Given passage —
________________________

I laughed. “Well, that worked out great, didn’t it?”
Despite the inauspicious precedent, we decided it was worth a shot.
Two days after Labor Day, Michelle and I climbed into the back seat of the Presidential S.U.V., known as the Beast, drove up to the Capitol’s east entrance, and retraced the steps we had taken seven months earlier to the doors of the House chamber, where I’d given my first address to a joint session of Congress, back in February. The mood in the chamber felt different this time—the smiles a little forced, a murmur of tension and doubt in the air. Or maybe it was just that my mood was different. Whatever giddiness or sense of personal triumph I’d felt shortly after taking office had now been burned away, replaced by something sturdier: a determination to see a job through.
For an hour that evening, I explained as straightforwardly as I could what our reform plan would mean for the families who were watching—how it would provide affordable insurance to those who needed it but also give critical protections to those who already had insurance; how it would prevent insurance companies from discriminating against people with preëxisting conditions and eliminate the kind of lifetime limits that burdened families like Laura Klitzka’s. I detailed how the plan would help seniors pay for lifesaving drugs and require insurers to cover routine checkups and preventive care at no extra charge. I explained that the talk about a government takeover and death panels was nonsense, that the legislation wouldn’t add a dime to the deficit, and that the time to make this happen was now. But in the back of my mind was a letter from Ted Kennedy I’d received a few days earlier. He’d written it in May but had instructed Vicki to wait until after his death to pass it along. It was a farewell letter, two pages long, in which he thanked me for taking up the cause of health-care reform, referring to it as “the great unfinished business of our society” and the cause of his life. He added that he would die with some comfort, believing that what he’d spent years working toward would now, under my watch, finally happen.

________________________

Dataset —
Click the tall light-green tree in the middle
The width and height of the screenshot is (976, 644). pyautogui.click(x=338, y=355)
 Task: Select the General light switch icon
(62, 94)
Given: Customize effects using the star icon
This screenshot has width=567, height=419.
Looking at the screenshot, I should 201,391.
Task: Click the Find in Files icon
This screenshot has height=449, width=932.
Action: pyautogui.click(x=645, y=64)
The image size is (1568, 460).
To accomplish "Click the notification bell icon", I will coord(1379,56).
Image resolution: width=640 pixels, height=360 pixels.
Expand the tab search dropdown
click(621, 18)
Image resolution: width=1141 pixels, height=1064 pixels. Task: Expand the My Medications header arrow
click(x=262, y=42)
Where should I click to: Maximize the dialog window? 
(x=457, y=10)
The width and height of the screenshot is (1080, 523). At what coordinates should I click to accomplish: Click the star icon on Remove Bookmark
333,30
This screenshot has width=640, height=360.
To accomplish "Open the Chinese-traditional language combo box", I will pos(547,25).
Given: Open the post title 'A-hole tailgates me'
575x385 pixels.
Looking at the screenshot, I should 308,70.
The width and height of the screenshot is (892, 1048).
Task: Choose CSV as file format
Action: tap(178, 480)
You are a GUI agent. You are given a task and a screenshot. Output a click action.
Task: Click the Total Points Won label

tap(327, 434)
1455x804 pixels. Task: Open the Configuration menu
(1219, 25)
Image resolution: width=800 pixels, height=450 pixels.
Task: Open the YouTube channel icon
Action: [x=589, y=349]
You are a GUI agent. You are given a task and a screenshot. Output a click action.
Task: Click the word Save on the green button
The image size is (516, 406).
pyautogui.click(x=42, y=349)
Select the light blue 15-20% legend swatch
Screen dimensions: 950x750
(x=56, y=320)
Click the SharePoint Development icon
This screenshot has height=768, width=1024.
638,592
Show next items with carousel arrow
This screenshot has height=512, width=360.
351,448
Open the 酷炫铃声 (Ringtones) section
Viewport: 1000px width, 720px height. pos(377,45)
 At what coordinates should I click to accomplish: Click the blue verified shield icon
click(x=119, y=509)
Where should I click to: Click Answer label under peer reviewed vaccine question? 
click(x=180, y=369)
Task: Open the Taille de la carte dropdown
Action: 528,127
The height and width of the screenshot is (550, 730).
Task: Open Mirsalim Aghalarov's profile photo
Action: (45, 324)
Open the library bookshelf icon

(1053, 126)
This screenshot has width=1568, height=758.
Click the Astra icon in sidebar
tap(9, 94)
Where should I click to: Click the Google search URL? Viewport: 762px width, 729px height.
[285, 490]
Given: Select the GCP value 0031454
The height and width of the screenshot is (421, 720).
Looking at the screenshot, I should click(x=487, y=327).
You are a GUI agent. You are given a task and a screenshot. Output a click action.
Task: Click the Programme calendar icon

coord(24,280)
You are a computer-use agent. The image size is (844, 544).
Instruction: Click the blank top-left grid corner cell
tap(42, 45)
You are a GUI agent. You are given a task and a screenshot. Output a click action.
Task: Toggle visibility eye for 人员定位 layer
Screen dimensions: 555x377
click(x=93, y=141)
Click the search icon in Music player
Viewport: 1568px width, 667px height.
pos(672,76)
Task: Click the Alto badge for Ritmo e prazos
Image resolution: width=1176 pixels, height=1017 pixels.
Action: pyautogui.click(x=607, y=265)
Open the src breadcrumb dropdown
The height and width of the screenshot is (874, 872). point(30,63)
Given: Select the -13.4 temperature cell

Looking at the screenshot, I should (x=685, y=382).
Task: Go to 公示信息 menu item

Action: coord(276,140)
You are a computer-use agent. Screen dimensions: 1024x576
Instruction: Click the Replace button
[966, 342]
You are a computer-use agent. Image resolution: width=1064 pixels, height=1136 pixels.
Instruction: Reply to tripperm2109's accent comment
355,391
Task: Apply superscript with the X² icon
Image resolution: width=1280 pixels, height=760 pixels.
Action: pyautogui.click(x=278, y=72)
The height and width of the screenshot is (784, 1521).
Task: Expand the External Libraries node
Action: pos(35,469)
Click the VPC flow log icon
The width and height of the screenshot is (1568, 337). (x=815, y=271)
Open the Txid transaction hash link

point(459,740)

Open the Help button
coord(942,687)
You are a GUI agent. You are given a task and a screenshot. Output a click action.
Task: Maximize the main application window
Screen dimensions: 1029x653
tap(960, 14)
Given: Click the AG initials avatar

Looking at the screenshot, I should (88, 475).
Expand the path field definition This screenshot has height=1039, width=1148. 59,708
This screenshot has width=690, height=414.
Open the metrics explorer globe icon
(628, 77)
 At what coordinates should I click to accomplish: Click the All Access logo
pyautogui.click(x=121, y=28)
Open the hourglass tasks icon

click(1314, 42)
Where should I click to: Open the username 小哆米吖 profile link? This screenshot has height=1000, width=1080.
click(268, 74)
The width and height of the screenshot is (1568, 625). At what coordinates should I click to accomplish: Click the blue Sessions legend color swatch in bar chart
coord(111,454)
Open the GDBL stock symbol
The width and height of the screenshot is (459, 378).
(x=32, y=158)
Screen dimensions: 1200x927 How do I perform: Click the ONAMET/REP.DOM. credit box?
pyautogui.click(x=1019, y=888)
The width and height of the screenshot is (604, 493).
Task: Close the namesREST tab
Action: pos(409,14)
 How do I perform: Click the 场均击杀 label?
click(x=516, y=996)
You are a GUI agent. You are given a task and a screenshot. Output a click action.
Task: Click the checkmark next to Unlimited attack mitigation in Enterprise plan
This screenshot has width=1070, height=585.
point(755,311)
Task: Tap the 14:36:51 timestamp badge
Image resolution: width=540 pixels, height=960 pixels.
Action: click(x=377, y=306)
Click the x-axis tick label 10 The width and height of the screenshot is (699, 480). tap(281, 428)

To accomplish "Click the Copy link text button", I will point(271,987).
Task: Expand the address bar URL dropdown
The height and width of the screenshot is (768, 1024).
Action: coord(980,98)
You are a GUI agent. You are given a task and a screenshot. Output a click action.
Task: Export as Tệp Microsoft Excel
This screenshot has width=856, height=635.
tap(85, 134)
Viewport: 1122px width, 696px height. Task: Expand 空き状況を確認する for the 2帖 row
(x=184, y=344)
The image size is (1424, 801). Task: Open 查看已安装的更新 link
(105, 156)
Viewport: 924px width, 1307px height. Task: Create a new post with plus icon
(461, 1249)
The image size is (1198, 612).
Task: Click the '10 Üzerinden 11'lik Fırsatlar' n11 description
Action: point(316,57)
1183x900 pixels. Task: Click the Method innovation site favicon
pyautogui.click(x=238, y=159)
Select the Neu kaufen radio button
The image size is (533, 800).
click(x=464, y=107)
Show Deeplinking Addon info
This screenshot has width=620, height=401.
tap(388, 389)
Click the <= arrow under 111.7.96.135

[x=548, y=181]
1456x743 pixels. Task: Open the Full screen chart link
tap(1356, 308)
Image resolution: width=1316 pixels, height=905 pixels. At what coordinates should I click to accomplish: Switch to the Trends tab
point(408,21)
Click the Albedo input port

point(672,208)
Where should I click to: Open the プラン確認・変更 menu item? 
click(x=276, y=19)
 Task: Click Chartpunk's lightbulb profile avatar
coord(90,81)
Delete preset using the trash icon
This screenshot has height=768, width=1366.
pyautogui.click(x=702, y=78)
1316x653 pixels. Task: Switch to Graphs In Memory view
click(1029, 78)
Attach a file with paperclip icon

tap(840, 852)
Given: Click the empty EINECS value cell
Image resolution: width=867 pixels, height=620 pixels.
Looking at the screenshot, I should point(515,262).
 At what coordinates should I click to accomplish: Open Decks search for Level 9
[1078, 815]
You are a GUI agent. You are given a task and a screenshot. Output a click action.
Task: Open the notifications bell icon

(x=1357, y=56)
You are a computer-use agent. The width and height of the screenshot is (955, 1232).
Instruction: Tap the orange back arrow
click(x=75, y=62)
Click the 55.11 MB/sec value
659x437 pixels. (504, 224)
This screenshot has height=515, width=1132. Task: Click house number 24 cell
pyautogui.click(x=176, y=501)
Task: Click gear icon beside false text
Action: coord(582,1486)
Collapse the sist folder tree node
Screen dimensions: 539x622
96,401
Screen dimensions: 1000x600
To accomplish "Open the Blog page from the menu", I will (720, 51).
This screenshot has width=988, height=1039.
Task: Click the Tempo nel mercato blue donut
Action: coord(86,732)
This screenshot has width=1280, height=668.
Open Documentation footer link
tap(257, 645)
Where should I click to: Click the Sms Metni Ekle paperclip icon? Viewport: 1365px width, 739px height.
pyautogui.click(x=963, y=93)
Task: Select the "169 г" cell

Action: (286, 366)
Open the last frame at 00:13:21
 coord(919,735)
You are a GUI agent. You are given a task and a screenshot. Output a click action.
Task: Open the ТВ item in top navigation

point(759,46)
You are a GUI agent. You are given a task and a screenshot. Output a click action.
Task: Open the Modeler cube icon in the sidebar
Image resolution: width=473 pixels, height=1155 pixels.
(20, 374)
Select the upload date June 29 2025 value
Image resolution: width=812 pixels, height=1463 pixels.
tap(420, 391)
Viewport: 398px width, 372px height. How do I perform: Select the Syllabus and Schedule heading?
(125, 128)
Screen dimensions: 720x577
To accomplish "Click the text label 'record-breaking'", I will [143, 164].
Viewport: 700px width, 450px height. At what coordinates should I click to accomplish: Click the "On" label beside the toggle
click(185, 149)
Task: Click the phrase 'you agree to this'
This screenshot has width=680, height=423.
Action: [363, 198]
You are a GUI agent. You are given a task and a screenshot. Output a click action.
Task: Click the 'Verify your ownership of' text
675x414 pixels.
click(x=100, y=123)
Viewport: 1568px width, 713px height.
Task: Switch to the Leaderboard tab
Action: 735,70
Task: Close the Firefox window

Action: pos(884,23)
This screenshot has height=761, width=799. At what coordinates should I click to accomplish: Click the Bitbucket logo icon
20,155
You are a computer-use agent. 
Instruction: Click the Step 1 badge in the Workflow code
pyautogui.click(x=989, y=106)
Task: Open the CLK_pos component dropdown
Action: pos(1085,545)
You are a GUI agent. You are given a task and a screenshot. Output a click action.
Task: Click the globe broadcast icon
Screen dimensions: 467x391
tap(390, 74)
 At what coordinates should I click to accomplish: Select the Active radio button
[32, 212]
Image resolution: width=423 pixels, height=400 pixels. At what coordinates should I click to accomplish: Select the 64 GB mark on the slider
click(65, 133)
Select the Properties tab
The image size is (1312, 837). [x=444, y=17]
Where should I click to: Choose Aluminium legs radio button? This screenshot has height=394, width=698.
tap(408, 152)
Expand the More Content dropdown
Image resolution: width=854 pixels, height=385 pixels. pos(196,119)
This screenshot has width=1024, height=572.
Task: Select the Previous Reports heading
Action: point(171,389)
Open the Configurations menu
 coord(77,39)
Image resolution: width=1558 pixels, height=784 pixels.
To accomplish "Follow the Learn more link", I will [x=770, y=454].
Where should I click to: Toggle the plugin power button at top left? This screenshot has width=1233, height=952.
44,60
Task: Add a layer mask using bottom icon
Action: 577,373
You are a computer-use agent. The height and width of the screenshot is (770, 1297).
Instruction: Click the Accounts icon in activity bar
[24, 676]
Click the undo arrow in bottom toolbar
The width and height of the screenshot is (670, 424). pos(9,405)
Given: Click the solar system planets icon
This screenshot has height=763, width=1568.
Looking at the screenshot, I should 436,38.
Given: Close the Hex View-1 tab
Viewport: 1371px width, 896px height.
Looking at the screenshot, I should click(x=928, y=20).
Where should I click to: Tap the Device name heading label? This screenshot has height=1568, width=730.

________________________

Task description —
Using the passage on the health-care address to Congress, answer each question briefly.
(a) What was the Presidential S.U.V. known as?
(b) How long did the explanation of the reform plan last that evening?
(c) Whom had Ted Kennedy instructed to pass along his letter after his death?

Written answer —
(a) The Beast
(b) An hour
(c) Vicki